Tawuran Pelajar : Suatu Realitas yang Beralasan
Kasus tawuran pelajar SMAN 70 dan SMAN 6 cukup menggemparkan publik,
saat media mengangkat dan banyak stakeholder negeri ini angkat bicara
bahkan hingga respon yang sangat reaktif. Bukankah hampir tiap hari
selalu ada saja tawuran pelajar dari yang kecil hingga tawuran massal
yang melibatkan banyak geng hingga sekolah. Lalu kemana saja perhatian
kita selama ini apakah terlepas begitu saja?

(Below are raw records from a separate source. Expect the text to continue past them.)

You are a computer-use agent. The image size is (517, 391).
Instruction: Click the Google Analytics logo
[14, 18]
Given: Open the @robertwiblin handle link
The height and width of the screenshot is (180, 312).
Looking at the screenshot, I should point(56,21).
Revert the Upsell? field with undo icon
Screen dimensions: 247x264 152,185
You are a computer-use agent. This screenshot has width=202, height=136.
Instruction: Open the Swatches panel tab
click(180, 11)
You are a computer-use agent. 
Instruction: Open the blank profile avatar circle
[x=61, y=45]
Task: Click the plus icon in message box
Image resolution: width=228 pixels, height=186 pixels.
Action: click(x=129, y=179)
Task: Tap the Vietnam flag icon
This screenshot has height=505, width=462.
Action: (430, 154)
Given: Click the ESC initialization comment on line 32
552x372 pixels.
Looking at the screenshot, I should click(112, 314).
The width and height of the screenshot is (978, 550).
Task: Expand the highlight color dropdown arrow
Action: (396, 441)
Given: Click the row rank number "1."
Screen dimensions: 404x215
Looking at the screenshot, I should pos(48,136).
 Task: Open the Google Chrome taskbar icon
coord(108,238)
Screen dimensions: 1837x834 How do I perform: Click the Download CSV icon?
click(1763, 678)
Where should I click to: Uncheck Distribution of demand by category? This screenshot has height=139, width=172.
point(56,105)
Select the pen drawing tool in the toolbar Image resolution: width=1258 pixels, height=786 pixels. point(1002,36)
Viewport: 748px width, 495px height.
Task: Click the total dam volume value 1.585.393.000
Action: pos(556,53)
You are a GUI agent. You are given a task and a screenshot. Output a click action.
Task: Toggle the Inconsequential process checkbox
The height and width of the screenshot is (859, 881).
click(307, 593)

Beragam respon bermunculan dalam menyikapi isu ini, saling menyalahkan
dan menuduh sebagai pihak yang bertanggungjawab dan harus mendapat
sanksi hingga label “dosa”. Beberapa pihak menganggap ini murni
kesalahan habit pelajar yang sudah tidak terkendali, ada pula yang
mengatakan lemahnya pengawasan keluarga dan sekolah, lebih parah lagi
sistem pendidikan yang kurang memperhatikan masalah agama dan moral
sehingga perlu ditambah jam mata pelajaran agama dan moral.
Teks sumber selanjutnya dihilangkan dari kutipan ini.